Iranian officials said the narrow waterway — through which nearly 20 per cent of the world’s daily oil supply passes — has been shut. In a stern warning carried by state media, they cautioned that any ship attempting to cross could face action from Iran’s Revolutionary Guards and navy. At its narrowest point, the strait is just about 33 kilometres wide, yet it carries a massive share of global energy supplies.
The Strait connects key oil-producing nations such as Saudi Arabia, Iran, Iraq and the United Arab Emirates to the Gulf of Oman and the Arabian Sea. Any disruption here immediately sends shockwaves through global energy markets.
And that reaction was swift. Crude oil prices climbed 1 per cent in early trade on Tuesday, adding to Monday’s sharp 10 per cent surge as markets reopened amid escalating tensions in West Asia. Traders fear that if the closure drags on, it could choke supplies and push fuel prices significantly higher worldwide.
The move comes after US and Israeli strikes on Iranian targets, reportedly aimed at weakening Iran’s leadership and military capabilities. Iran has responded with missile attacks on Gulf states, deepening concerns that the conflict could widen further.
The ripple effects are already visible beyond oil prices. Shipping costs for liquefied natural gas (LNG) tankers have nearly doubled, with daily charter rates crossing $200,000 in the Atlantic Basin. Reports also suggest that Qatar has halted LNG production as tensions spread across the region.

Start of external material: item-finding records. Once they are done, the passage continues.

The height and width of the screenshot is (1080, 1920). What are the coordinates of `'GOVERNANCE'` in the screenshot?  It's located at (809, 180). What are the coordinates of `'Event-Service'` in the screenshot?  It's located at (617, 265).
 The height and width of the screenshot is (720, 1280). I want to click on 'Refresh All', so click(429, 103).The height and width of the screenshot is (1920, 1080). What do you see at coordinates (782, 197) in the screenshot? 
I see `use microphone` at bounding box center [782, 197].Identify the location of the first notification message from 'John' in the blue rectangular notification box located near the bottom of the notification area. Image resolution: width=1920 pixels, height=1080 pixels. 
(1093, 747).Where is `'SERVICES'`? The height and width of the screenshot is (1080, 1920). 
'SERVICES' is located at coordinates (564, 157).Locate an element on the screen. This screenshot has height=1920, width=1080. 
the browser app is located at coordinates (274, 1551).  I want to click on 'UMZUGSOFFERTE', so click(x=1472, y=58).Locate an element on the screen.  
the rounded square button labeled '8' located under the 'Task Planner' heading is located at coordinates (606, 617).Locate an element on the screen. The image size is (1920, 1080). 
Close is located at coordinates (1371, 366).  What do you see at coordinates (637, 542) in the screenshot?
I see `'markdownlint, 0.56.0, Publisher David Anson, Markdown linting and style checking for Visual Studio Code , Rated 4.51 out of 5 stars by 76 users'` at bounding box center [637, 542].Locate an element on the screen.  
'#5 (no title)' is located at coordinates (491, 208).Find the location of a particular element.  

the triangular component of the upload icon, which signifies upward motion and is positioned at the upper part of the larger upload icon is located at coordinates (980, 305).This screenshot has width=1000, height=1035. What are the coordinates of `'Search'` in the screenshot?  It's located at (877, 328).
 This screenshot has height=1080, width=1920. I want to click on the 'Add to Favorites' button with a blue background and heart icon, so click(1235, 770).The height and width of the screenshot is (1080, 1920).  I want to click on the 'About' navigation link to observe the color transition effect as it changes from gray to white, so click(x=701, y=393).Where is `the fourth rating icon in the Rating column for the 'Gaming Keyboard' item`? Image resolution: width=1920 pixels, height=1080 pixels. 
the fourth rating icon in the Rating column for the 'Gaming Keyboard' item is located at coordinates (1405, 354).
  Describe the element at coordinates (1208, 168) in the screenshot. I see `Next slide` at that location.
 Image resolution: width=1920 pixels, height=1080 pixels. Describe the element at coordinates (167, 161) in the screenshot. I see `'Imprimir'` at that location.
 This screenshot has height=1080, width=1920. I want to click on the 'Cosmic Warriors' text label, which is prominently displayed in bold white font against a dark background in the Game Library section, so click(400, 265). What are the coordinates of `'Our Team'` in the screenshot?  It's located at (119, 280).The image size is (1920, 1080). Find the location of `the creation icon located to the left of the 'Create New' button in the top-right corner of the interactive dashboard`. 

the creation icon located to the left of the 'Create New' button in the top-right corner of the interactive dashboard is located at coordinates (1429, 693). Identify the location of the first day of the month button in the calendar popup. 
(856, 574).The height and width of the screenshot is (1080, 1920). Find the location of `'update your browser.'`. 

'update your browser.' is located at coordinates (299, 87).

For India, the situation is particularly sensitive. The country imports nearly 90 per cent of its crude oil needs, and in FY25 alone, oil imports were valued at around $160 billion. Any sustained spike in crude prices could translate into higher fuel costs, increased inflation and added pressure on the economy.
The United States has said it is prepared to act to stabilise markets and protect global shipping routes. Officials maintain that while markets are reacting sharply, Washington had anticipated the potential fallout as it continues military operations against Iran’s missile and naval infrastructure.
For now, the world is watching closely. What happens next in the narrow waters of the Strait of Hormuz could have far-reaching consequences for global energy prices and economic stability.